# Stechmückenlarven



## petra1802 (14. Juli 2012)

Nach dem ich seid tagen das ganze forum durchstöbert habe und keine richtige lösung gefunden habe nochmal mein problem. ich habe ein halbes weinfass mit drei posthornschnecken. das wasser ist klar (keine kloake) ziemlich algen frei (paar gibt es ja immer). ich habe aber stechmückenlarven ohne ende. kann mir jemand einen tipp geben, wie ich diese larven verschwinden lassen kann. ich habe schon seid über einer woche ein kleines wasserspiel laufen...wegen unruhiger wasseroberfläche.........hat auch keinen wert.

was kann ich sonst noch machen..........keine fische!!!

LG Petra


----------



## katja (14. Juli 2012)

*AW: Stechmückenlarven*

das sollte helfen  http://www.neudorff.de/produkte/katalog/stechmueckenfrei.html


----------



## petra1802 (14. Juli 2012)

*AW: Stechmückenlarven*

habe ich schon gesehn, schadet das mittel auch wirklich nciht meinen __ schnecken?


----------



## katja (14. Juli 2012)

*AW: Stechmückenlarven*

mmhh...drauf steht ja: nein, aber sicherheitshalber würde ich vielleicht auch nochmal dort anrufen. wobei es ja auch ausdrücklich für teiche ist und welcher teich hat keine __ schnecken?


----------



## StefanBO (15. Juli 2012)

*AW: Stechmückenlarven*

Hallo,


petra1802 schrieb:


> was kann ich sonst noch machen..........keine fische!!!


abwarten, wie es nächstes Jahr aussieht. Im 150-Liter-Hochteich gibt es hier jedenfalls kein Mückenlarvenproblem.

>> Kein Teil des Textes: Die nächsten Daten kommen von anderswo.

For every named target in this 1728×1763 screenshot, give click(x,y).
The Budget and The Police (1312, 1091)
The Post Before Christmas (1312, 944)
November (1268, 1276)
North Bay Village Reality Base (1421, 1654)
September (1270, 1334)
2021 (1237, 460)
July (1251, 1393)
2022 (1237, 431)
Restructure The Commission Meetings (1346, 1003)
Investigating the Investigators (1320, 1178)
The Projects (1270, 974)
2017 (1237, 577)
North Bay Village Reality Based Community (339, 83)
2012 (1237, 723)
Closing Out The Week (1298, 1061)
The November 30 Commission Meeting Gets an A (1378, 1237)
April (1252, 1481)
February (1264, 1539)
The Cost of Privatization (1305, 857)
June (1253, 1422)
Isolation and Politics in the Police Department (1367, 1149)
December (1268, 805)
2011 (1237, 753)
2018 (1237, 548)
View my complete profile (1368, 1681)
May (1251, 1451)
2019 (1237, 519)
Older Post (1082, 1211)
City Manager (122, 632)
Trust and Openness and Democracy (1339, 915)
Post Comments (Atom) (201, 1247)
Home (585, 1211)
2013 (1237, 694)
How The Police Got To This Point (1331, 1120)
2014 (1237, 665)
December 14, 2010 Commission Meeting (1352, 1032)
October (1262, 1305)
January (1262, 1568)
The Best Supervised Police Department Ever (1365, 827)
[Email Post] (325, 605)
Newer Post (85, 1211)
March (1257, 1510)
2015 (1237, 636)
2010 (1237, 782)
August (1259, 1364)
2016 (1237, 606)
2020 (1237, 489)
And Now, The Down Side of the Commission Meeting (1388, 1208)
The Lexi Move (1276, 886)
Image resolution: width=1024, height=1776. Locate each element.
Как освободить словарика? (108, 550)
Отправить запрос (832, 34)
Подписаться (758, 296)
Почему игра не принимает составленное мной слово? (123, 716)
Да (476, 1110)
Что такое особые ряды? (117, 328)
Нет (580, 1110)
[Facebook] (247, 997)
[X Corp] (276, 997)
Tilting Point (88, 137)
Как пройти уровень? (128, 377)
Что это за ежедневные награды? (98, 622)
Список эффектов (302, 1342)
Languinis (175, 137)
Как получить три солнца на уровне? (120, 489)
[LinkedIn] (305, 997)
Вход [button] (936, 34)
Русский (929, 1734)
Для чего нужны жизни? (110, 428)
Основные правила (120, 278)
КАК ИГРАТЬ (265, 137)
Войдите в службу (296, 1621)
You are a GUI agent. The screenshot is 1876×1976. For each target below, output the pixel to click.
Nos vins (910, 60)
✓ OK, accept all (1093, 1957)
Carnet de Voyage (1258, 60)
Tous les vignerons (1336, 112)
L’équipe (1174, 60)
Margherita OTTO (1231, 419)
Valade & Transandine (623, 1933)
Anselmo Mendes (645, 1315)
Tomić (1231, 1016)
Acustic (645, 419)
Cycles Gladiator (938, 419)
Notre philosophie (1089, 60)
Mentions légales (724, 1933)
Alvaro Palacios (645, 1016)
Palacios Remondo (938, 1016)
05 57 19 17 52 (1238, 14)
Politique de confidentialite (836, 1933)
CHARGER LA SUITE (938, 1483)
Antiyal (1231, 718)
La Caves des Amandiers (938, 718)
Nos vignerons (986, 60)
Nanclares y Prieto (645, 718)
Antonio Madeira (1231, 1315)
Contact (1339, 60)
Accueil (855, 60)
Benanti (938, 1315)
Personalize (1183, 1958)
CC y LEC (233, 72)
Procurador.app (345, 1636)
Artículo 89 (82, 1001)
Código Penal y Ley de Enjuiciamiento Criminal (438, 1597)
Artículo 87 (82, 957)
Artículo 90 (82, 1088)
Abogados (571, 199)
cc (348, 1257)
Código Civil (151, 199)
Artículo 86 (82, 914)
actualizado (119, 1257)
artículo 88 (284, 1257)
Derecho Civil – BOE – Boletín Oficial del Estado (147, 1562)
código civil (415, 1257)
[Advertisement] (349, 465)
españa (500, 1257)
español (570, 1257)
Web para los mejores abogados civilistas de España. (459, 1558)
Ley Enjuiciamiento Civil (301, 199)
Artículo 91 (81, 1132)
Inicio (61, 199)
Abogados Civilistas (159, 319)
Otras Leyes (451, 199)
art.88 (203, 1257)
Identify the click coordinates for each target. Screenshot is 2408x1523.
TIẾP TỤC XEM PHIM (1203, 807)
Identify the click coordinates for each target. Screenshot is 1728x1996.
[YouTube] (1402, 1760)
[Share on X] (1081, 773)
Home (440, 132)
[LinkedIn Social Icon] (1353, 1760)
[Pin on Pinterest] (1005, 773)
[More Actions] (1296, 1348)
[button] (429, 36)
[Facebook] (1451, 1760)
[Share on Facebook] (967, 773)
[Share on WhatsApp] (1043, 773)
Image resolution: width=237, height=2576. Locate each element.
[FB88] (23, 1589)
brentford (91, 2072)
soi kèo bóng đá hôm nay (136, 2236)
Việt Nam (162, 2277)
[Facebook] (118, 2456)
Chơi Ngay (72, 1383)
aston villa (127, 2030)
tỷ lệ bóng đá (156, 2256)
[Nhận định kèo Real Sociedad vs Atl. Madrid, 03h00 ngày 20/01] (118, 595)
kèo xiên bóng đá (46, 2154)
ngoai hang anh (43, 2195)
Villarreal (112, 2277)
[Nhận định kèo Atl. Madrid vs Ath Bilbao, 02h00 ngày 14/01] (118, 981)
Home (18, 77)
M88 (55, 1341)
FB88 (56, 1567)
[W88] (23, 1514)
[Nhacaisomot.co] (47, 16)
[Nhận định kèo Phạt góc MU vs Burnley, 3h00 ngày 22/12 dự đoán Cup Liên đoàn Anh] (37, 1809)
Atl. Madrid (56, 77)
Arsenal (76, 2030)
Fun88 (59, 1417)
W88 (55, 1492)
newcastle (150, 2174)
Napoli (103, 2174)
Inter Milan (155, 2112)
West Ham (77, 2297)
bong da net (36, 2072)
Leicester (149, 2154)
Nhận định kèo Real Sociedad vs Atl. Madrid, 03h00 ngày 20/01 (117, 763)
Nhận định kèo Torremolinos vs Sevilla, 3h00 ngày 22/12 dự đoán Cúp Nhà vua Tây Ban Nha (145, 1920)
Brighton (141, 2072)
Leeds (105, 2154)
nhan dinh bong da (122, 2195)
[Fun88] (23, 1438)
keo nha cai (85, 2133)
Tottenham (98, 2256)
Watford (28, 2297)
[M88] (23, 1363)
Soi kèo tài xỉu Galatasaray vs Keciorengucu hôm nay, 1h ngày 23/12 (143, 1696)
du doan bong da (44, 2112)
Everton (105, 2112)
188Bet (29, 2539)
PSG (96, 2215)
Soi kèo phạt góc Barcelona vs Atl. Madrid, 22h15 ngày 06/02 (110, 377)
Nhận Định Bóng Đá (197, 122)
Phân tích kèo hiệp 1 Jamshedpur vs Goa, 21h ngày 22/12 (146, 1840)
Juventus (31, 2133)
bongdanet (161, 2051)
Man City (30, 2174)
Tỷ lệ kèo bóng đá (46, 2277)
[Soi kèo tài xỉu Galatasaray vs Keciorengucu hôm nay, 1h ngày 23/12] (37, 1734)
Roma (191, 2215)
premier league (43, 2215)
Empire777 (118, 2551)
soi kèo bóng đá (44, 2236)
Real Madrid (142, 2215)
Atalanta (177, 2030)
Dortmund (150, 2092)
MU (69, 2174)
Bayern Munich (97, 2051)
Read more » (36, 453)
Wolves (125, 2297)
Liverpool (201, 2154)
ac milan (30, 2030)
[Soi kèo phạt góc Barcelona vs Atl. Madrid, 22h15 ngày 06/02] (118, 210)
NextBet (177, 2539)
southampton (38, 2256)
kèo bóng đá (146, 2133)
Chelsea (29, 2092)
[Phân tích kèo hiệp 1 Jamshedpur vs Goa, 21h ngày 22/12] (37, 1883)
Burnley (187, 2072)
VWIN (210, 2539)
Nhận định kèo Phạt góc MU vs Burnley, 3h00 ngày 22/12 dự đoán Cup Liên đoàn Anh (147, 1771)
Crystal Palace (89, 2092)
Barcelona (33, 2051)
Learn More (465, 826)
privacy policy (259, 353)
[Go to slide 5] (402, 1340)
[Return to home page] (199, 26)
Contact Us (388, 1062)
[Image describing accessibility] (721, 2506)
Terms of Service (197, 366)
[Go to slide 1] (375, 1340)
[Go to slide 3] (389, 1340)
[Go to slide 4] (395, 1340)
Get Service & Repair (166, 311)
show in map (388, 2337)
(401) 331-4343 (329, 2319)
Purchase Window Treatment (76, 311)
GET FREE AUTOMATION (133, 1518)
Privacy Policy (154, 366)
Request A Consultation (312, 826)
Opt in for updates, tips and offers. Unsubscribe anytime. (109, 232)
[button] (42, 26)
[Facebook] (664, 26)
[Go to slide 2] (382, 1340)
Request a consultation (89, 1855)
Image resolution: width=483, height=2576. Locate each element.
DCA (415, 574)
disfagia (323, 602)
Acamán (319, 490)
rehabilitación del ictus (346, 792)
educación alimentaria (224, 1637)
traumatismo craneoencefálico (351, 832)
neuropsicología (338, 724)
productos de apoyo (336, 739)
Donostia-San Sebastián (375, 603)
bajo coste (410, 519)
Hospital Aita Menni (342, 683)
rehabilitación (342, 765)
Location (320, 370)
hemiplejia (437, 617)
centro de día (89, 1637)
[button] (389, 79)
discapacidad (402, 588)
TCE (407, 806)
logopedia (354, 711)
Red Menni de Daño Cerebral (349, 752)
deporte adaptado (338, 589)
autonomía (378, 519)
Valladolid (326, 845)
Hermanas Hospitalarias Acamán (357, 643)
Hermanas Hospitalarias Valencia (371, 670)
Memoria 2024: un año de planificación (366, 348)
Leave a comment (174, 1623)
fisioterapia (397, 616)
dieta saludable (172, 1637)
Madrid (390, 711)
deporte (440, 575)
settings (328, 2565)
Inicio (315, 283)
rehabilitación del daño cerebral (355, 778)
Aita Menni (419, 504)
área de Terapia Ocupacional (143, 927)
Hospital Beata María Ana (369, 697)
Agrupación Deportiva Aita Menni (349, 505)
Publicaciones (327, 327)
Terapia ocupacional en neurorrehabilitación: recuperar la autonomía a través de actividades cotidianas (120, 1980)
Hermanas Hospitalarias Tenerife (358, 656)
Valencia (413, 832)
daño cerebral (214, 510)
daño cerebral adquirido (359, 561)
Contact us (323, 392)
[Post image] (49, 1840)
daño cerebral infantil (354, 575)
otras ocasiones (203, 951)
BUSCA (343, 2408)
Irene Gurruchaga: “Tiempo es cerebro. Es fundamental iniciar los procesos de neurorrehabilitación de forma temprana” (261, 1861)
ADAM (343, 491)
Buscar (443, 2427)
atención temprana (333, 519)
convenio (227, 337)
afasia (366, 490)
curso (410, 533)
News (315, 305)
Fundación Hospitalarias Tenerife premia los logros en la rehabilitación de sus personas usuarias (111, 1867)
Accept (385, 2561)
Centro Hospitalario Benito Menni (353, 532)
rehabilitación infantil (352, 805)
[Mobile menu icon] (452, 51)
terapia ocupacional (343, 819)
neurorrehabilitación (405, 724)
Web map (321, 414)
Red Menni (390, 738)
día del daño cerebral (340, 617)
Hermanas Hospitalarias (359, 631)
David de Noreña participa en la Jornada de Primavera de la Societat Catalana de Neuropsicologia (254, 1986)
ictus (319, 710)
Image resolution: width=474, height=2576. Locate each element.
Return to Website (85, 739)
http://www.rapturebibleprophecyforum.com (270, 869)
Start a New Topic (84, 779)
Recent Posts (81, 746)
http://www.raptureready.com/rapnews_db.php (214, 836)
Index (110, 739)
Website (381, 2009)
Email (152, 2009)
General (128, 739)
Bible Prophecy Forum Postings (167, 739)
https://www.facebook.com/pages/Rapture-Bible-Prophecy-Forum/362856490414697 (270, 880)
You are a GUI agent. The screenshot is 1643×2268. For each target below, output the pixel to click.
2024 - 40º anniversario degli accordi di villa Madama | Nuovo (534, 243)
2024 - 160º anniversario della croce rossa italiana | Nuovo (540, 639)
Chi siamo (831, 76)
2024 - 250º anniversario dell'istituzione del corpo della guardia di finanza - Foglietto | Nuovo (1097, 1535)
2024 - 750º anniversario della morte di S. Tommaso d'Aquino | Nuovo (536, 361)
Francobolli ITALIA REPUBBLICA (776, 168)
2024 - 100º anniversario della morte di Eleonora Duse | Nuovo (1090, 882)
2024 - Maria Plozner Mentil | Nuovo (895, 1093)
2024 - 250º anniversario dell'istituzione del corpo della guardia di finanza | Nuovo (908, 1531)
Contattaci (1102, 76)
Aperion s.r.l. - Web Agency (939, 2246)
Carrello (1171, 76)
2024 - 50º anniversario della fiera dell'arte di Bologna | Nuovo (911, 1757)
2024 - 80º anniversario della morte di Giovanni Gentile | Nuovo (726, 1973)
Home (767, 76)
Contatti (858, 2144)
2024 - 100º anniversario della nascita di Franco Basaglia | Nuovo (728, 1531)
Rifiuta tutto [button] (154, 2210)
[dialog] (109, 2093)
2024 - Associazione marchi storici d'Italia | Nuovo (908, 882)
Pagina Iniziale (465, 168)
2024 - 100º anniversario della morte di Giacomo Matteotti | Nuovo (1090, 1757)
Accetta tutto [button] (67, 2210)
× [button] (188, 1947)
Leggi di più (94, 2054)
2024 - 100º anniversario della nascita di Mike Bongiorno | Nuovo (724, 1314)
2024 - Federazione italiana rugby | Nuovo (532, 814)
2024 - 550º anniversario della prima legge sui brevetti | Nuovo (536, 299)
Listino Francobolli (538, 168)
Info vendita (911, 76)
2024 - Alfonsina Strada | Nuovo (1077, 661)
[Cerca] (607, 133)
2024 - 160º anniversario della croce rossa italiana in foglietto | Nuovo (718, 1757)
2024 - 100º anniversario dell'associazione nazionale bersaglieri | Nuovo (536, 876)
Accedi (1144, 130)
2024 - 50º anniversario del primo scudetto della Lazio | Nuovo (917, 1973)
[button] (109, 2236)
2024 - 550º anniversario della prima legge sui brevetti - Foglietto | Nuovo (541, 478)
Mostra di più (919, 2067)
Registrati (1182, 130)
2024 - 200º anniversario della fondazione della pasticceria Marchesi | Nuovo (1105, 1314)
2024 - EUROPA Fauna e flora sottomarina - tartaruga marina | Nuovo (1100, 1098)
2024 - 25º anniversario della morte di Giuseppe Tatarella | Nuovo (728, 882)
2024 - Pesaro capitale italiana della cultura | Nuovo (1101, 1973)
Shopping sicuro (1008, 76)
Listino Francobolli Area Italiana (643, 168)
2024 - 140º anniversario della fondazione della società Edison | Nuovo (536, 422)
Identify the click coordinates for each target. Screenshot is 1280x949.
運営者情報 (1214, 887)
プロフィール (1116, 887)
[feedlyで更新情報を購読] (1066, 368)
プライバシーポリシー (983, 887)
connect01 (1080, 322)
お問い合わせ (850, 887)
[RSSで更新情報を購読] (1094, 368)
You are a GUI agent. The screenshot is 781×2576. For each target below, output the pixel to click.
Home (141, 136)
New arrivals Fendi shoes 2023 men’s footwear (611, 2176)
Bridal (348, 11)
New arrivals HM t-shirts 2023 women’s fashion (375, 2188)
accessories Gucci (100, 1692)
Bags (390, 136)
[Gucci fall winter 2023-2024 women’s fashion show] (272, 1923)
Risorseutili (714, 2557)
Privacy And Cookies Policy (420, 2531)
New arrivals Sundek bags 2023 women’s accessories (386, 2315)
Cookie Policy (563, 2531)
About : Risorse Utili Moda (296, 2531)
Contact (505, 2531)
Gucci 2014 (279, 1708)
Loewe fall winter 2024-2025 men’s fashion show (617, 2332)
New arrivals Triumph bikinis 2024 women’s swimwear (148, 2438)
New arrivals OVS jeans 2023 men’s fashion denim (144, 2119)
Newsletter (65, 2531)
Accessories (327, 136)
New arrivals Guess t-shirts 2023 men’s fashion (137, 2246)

Nur im Frühjahr gab es eine kurze Zeit lang mal welche, jetzt nicht mehr.



petra1802 schrieb:


> habe ich schon gesehn, schadet das mittel auch wirklich nciht meinen __ schnecken?


Gute Frage. Dazu werden ja keine Angaben gemacht. Aber hier:
http://www.schneckenprofi.de/neudomueck-stechmueckenfrei.html
Zitiert wird dort der Industrieverband Agrar:


> "Ein Bodenbakterium in Diensten des Pflanzenschutzes. Mit Bacillus-thuringiensis-Präparaten gegen Raupen, Larven - und auch Mückenplagen
> "Schon seit etwa 40 Jahren wird das Bodenbakterium Bacillus thuringiensis (Bt) für den Pflanzenschutz in der Landwirtschaft, einschließlich des biologischen Landbaus, genutzt. Als Wirkstoff dienen die lebenden Sporen. Ihre Eiweißkristalle können nur in einem hoch alkalischen Darmsaft bestimmter Larven und Raupen von einem Enzym gelöst werden. Das führt dann dazu, dass die oberste Zellschicht des Darms zerstört wird. Die Fraßschädlinge verhungern. Für alle anderen Lebewesen ist dieses Bt-Eiweiß harmlos. Es wird wie die übrigen Eiweiße in der Nahrung auch, im Magen und Darm abgebaut."


Demnach wäre das anscheinend "nur" für manche Insektenlarven tödlich. Aber vielleicht auch für räuberische Insektenlarven, die die der Stechmücke sonst fressen könnten?  Im "lebenden" Teich würde ich jedenfalls darauf verzichten.

http://www.i-m.de/gefahrstoffe/219693.pdf
Dort sind Angaben zur Toxikologie. Bestimmt kann jemand hier die interpretieren


----------



## ingopur (15. Juli 2012)

*AW: Stechmückenlarven*

Hallo, 

Kommt bekannt vor

Also in meinem Weinfass, wo ich keine Seerose habe, habe ich eine kleine Pumpe mit,Wasserspeiermdrin, seitdem keine Mückenlarven.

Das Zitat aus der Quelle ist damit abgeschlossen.